Nos despedimos com dois beijinhos e pensei que a coisa tinha acabado ali.

– Então o senhor voltou para Porto Alegre, tranquilo e sem nem pensar mais no assunto? Hoje, a mineirinha descobriria tudo sobre o senhor e seu paradeiro com um clic de internet…

– Sim, mas calma que não foi bem assim. Aconteceu o impensável, o surreal!

– O que, o que??!!

– Eu, Margarete e o Geraldinho morávamos em um condomínio de bancários no bairro Partenon. Até hoje, não sei como deixei escapar essa informação para Maria Alice. Vacilei feio!

– Não aconteceu o que estou imaginando, aconteceu?

– Aconteceu sim, sobrinho! No feriado de sete de setembro, Maria Alice apareceu no condomínio, descobriu com algum vizinho o número do meu apartamento e subiu de mala e tudo.

– Nossa! E aí…???, quis saber Jailson, de olhos arregalados.

– Aí ela tocou a campainha e eu abri a porta sem espiar no olho mágico!

Fiquei paralisado e mudo como uma estátua quando a vi. Ela me abraçou, me beijou e disse que queria me rever e, como eu não tinha telefone, não pode me avisar que estava vindo a Porto Alegre. Achou que seria romântico me fazer uma surpresa.

– Eita! E a tia Margarete?

– Margarete foi ver quem era e as duas se olharam fixamente por infinitos segundos, sem nenhuma delas entender nada a princípio!

– Sim, sim…e então??? perguntou Jailson, empolgado.

– As duas me perguntaram ao mesmíssimo tempo: “Quem é ela???”

Olhei alternadamente para ambas, tentando ganhar tempo, pensei até em fingir um mal súbito, mas absurdamente, exclamei – Não tenho a menor ideia!

– Xeque-mate! Exclamou o sobrinho.

– Sim, xeque-mate aplicado sem piedade nesse enxadrista amador! A partir desse momento, parece que tudo aconteceu como em “crônica de uma morte anunciada”: gritos e xingamentos, Maria Alice indo embora enfurecida porque eu não contara que era casado e pai de um filho, Margarete me colocando para fora do apartamento, eu me hospedando em um hotel, a audiência de separação…

– Que babado, tio! E como a situação progrediu?

– Para Maria Alice, não sei, nunca mais falei com ela.

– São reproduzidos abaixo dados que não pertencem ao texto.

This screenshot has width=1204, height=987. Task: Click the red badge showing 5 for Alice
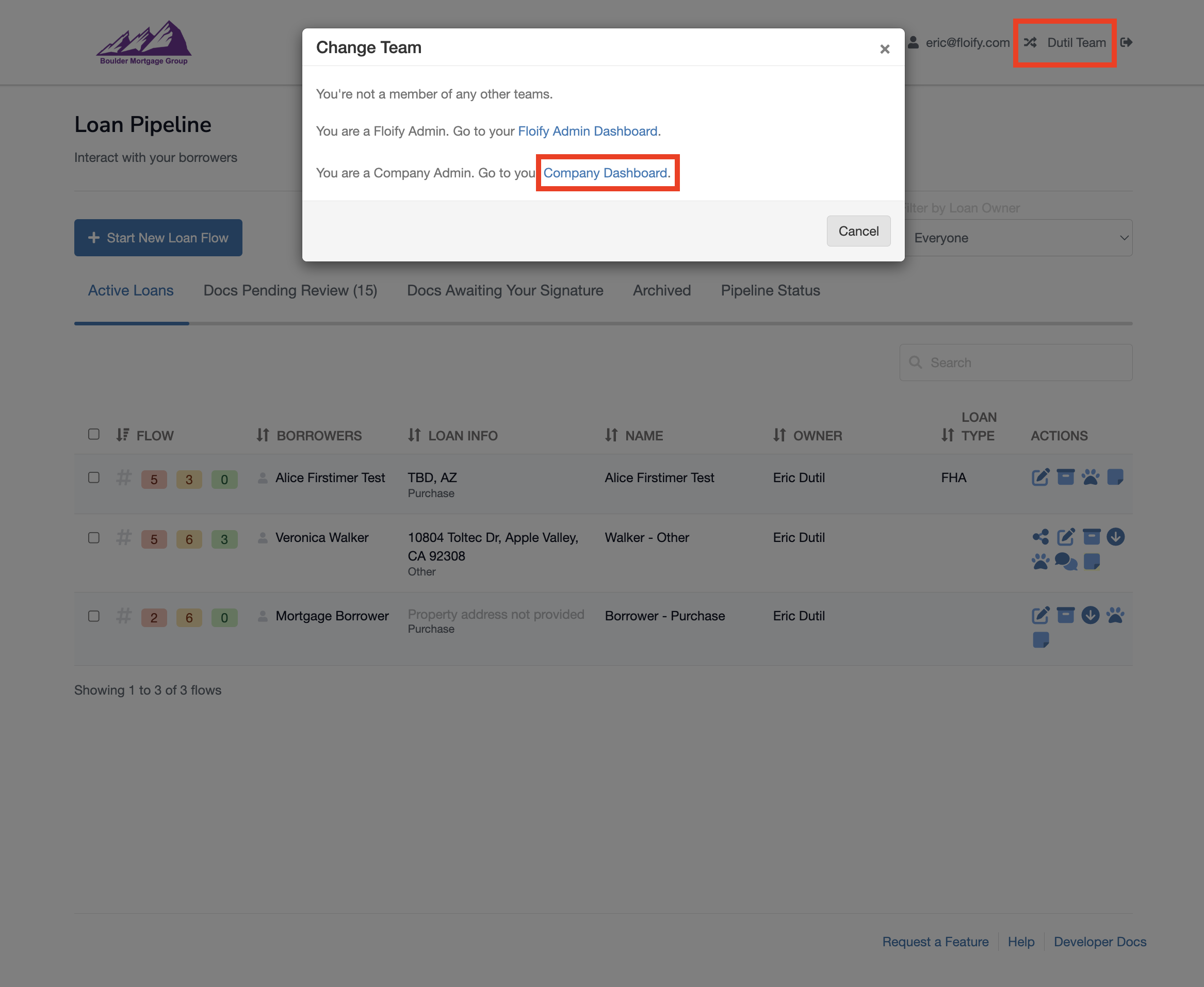[154, 479]
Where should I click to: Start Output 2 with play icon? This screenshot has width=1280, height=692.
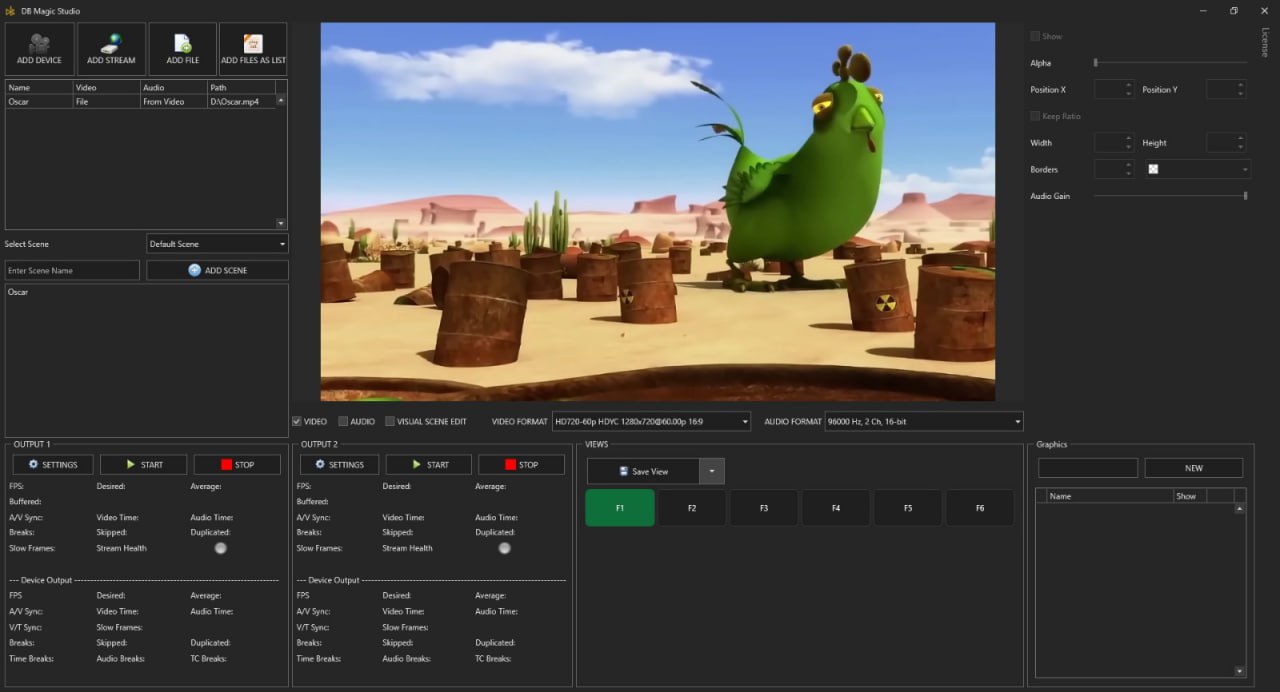[x=419, y=465]
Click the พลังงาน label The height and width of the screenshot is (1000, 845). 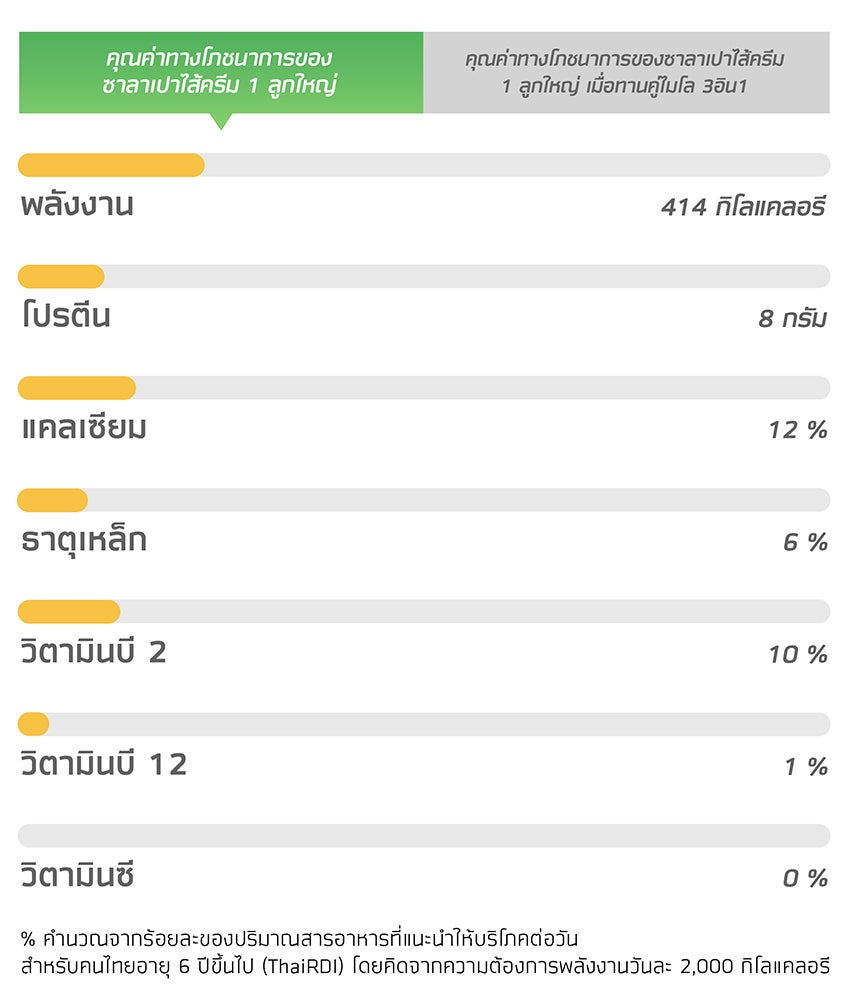coord(77,204)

Margarete, depois de um mês, mudou-se com nosso filho para o Rio de Janeiro e logo casou-se com um banqueiro.

– E para o senhor?

– Bem, eu tive que entregar quase todos meus bens para Margarete, então mudei para uma quitinete. Casei e me separei mais duas vezes e agora vivo sozinho, olhando a chuva bater nos vidros da janela, enquanto rumino essa história, fumo e tomo um café sem açúcar e sem afeto.

– Lamento muito pelo senhor, tio Anacleto! Mas agradeço por ter me contado sua história… acho que já encontrei inspiração para a minha próxima crônica no Café Literário!